Each field resolver transforms a table or column as needed. Ibis is lazily executed, so there is no select field because it's handled automatically. Conversely if multiple table fields are requested, the table selection is cached for performance and consistency.

Arrays

Ibis Array columns are supported. unnest flattens arrays back to scalars, and group: {aggregate: {collect: ...}} also creates arrays.

Nulls

GraphQL continues the long tradition of confusing "optional" with "nullable". Graphique strives to be explicit regarding what may be omitted versus what may be null.

Output

Ibis has first-class support for nulls, so array scalars are nullable. Non-null scalars are used where relevant.

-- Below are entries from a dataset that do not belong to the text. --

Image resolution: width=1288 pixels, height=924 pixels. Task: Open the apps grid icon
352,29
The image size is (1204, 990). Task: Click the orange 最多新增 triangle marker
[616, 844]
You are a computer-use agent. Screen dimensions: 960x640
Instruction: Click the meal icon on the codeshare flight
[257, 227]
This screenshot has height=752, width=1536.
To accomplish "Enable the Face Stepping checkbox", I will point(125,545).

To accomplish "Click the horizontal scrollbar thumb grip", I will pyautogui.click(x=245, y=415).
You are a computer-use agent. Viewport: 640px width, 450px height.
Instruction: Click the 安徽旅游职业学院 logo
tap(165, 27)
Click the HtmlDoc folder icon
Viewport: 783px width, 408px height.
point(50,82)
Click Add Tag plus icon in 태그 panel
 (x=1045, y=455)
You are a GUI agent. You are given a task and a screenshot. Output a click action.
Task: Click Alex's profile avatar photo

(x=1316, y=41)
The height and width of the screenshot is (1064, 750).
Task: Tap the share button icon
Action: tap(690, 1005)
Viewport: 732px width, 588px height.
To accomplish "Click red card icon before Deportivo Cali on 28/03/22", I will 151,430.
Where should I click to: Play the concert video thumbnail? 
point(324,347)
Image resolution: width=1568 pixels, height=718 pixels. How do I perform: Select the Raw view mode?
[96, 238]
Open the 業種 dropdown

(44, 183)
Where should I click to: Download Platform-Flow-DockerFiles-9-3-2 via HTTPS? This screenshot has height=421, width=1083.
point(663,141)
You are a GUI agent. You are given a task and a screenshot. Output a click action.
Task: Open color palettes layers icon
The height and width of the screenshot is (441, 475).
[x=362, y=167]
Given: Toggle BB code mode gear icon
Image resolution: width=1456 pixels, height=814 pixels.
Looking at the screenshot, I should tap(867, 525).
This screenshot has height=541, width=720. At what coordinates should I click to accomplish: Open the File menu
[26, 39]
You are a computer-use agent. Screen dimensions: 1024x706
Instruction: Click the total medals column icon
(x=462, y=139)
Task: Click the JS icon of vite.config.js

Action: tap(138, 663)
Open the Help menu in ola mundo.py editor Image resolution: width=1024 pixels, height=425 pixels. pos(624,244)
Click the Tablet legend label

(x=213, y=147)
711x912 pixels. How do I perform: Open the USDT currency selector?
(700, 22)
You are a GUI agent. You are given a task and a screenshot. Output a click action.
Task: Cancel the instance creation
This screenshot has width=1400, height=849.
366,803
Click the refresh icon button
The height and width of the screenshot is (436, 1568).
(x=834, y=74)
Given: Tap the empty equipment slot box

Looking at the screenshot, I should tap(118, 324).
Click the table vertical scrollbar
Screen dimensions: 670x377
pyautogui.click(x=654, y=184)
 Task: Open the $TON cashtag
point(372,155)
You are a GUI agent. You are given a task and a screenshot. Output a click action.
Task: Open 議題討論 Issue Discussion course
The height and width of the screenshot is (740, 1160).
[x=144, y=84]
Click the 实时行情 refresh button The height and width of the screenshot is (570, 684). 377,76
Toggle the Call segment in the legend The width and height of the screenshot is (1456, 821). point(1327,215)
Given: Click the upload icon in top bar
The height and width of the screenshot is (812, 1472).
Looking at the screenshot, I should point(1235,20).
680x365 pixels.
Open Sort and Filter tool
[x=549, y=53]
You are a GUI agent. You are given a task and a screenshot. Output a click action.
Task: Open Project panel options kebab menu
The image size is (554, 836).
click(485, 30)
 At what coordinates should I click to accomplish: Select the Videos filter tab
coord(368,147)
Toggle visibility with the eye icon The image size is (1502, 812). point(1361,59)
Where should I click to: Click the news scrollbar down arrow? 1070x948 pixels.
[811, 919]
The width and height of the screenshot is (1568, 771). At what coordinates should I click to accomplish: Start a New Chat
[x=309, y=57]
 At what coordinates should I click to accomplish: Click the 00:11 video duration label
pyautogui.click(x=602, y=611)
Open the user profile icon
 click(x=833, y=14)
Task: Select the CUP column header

Columns and rows are nullable to allow partial query results. Dataset.optional enables client controlled nullability.

Input

Default values and non-null types are used wherever possible. When an input is optional and has no natural default, there are two cases to distinguish:

  • if null is expected and semantically different, the input's description explains null behavior
  • otherwise the input has an @optional directive, and explicit null behavior is undefined

Extending

The Dataset interface can subclassed to add fields, making a custom strawberry asgi app.

from graphique import Dataset

@strawberry.type
class NewType(Dataset):
    __init__ = Dataset.__init__

    @strawberry.field
    def new_field(self) -> T:
        self.table # the underlying ibis table